Several factors could lead to your application for benefits being denied. These factors include, but are not limited to:
- Voluntary resignation without good cause: If you resign from your job, you must demonstrate that you had compelling reasons and tried reasonable alternatives before doing so.
- Discharge or suspension due to misconduct at work: If your employer terminates your employment, they must provide evidence of work-related misconduct.
- Refusal of suitable work without good cause: If you decline a valid job offer for suitable work, you must justify your reasons for doing so.
- Unable or unavailable for work: If you are not physically capable of working and the medical waiver is not applicable, you are not eligible to receive benefits until the condition is resolved. If you are partially employed, rejecting work from your employer or requesting time off may result in the denial of benefits.
- Labor dispute: If there is a labor dispute at your workplace that directly impacts you, eligibility for UI benefits is dependent on the existence of evidence of work stoppage.
- Receiving other unemployment benefits: You cannot receive UI benefits concurrently under more than one state or federal law.
- Unemployment fraud: Making false statements or omitting material facts to obtain benefits intentionally may lead to a two-year disqualification and the repayment of all overpaid UI benefits plus a 15% penalty. Depending on the severity of the unemployment fraud, you may be subject to criminal prosecution, which could result in a fine of up to $10,000, imprisonment for up to 5 years, or both.
If you believe you have met all the eligibility criteria and your claim for benefits was denied in error, you can request a hearing to review the decision by going through the Hawaii Unemployment appeals process.
What can affect my claim for benefits?
Anything that impacts your ability to work or accept a full-time job could affect your claim for benefits. This includes things like losing child care, attending school, going on a trip, getting sick, or starting a self-employed venture. If any of these situations apply, you must immediately notify your local claims office.
When do I no longer qualify for Hawaii Unemployment Insurance?
Once you return to work full time or max out your 26 weeks, you no longer qualify for unemployment benefits.

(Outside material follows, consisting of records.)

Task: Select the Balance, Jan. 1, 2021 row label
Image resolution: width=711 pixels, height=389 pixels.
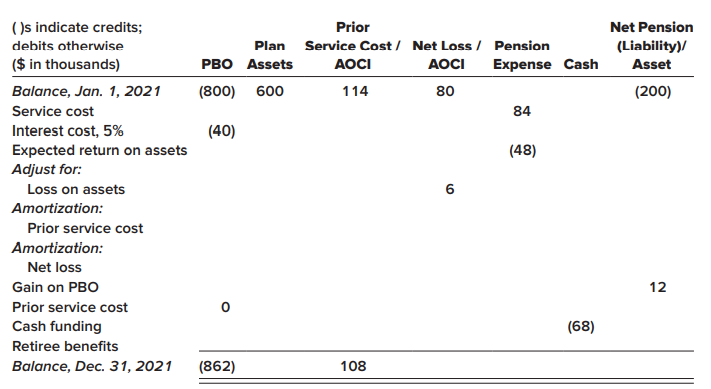Action: pyautogui.click(x=86, y=91)
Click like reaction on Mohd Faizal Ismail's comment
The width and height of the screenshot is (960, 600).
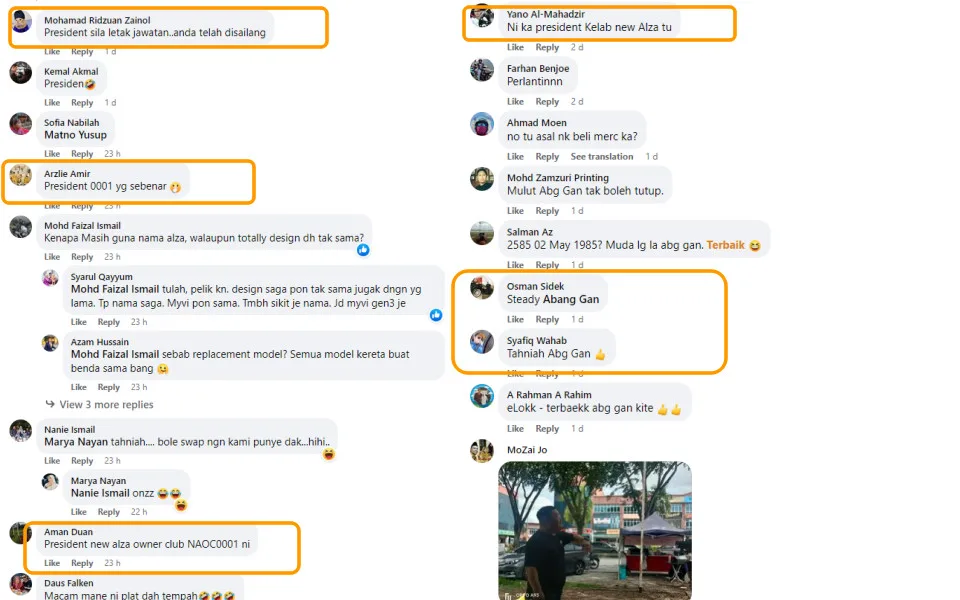click(363, 250)
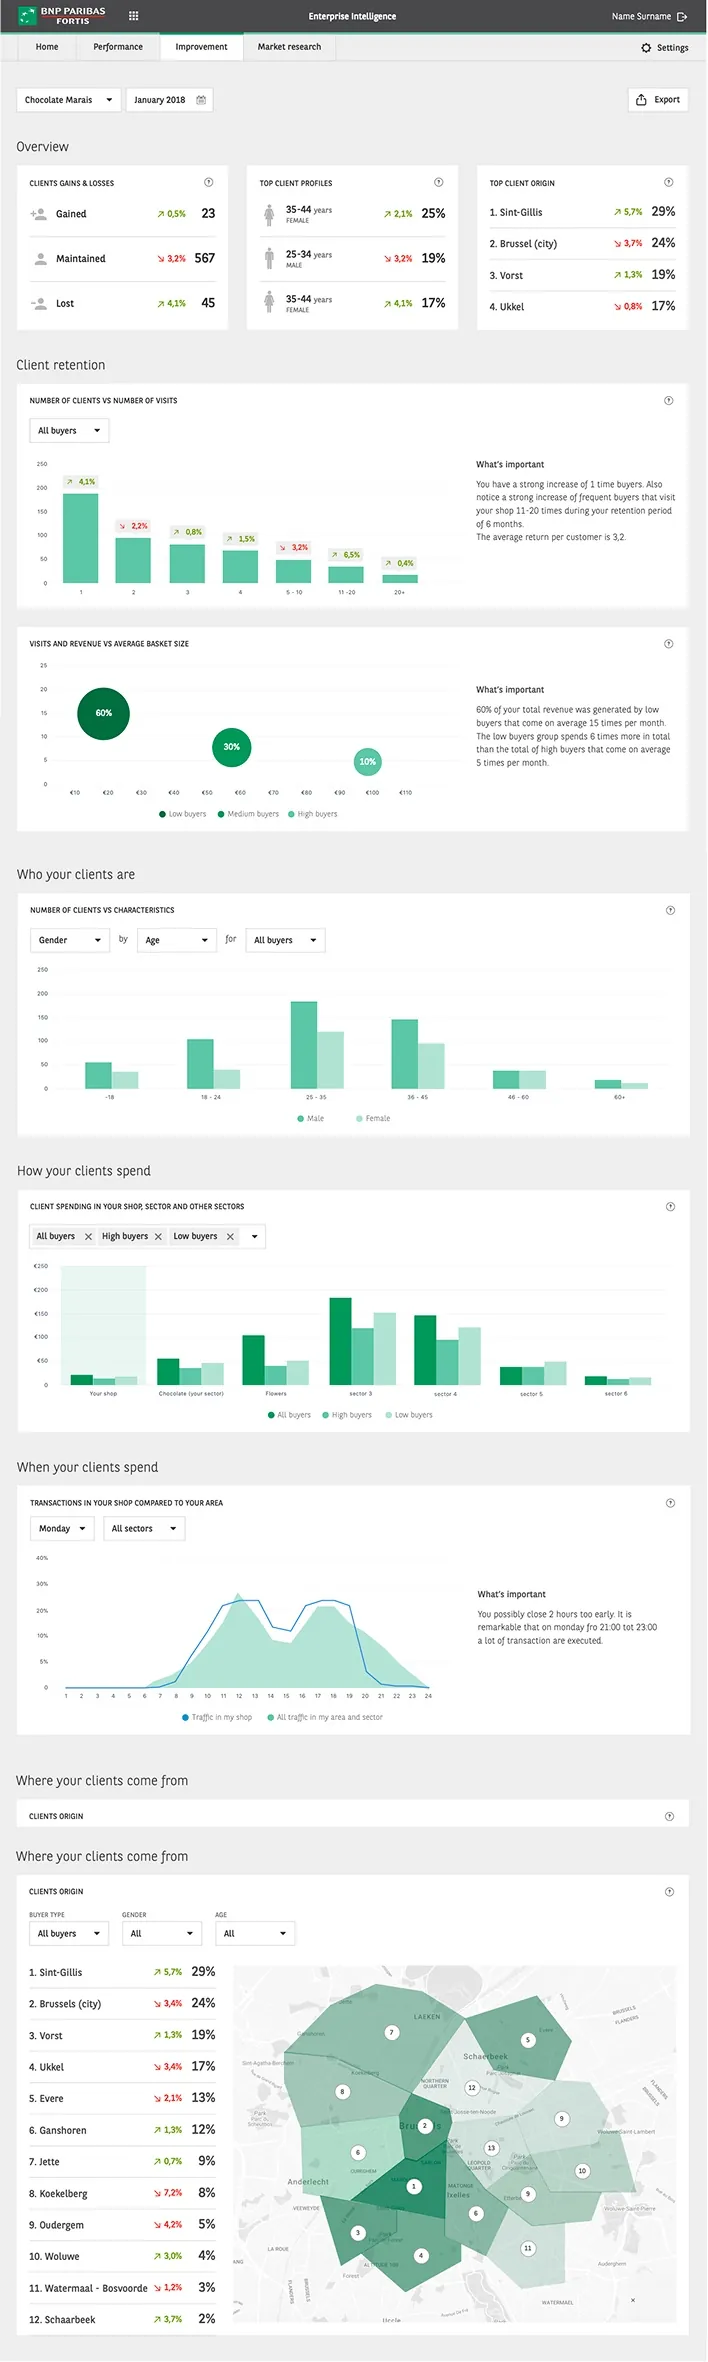Open help icon on Clients Gains & Losses card
Viewport: 708px width, 2362px height.
[x=209, y=182]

If you have returned to the workforce, make sure you report your employment details in your next claim certification, including the number of hours worked and gross earnings (even if not yet paid). If you earned an amount less than your weekly benefit amount during the week you resumed working (assuming you didn’t work full-time hours), then your unemployment insurance (UI) payment will be equal to your weekly benefit amount minus gross earnings over $150.